AIM OF THE EXERCISE: Convert the lines from the one containing "This screenshot has height=504, width=896." through the one containing "(x=276, y=289)" into a numbered list, leaving out any blank lines.

__________

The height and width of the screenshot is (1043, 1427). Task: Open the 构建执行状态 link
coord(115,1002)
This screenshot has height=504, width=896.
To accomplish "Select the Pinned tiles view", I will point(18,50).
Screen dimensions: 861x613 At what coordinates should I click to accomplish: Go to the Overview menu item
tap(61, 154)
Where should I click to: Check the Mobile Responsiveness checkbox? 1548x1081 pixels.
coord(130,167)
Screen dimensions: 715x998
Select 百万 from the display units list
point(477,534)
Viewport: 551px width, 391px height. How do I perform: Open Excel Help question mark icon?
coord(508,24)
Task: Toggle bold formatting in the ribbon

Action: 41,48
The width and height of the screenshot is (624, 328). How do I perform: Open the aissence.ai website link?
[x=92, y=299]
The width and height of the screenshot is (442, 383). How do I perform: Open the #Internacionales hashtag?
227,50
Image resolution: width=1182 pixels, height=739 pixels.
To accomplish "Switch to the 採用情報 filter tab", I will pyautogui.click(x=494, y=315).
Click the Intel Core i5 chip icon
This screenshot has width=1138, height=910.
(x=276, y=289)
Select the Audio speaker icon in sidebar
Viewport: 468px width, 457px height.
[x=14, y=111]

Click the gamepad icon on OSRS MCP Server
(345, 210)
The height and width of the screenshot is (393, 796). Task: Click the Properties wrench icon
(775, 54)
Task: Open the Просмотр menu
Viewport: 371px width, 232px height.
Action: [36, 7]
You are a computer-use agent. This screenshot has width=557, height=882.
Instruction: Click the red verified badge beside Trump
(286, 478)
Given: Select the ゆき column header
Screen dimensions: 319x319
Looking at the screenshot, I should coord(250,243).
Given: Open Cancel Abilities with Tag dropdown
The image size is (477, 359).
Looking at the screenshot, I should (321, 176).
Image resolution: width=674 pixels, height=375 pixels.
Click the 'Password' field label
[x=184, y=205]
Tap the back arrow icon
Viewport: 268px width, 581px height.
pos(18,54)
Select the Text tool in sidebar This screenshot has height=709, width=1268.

__________

OUTPUT OF THE EXERCISE:
1. This screenshot has height=504, width=896.
2. To accomplish "Select the Pinned tiles view", I will point(18,50).
3. Screen dimensions: 861x613 At what coordinates should I click to accomplish: Go to the Overview menu item
4. tap(61, 154)
5. Where should I click to: Check the Mobile Responsiveness checkbox? 1548x1081 pixels.
6. coord(130,167)
7. Screen dimensions: 715x998
8. Select 百万 from the display units list
9. point(477,534)
10. Viewport: 551px width, 391px height. How do I perform: Open Excel Help question mark icon?
11. coord(508,24)
12. Task: Toggle bold formatting in the ribbon
13. Action: 41,48
14. The width and height of the screenshot is (624, 328). How do I perform: Open the aissence.ai website link?
15. [x=92, y=299]
16. The width and height of the screenshot is (442, 383). How do I perform: Open the #Internacionales hashtag?
17. 227,50
18. Image resolution: width=1182 pixels, height=739 pixels.
19. To accomplish "Switch to the 採用情報 filter tab", I will pyautogui.click(x=494, y=315).
20. Click the Intel Core i5 chip icon
21. This screenshot has width=1138, height=910.
22. (x=276, y=289)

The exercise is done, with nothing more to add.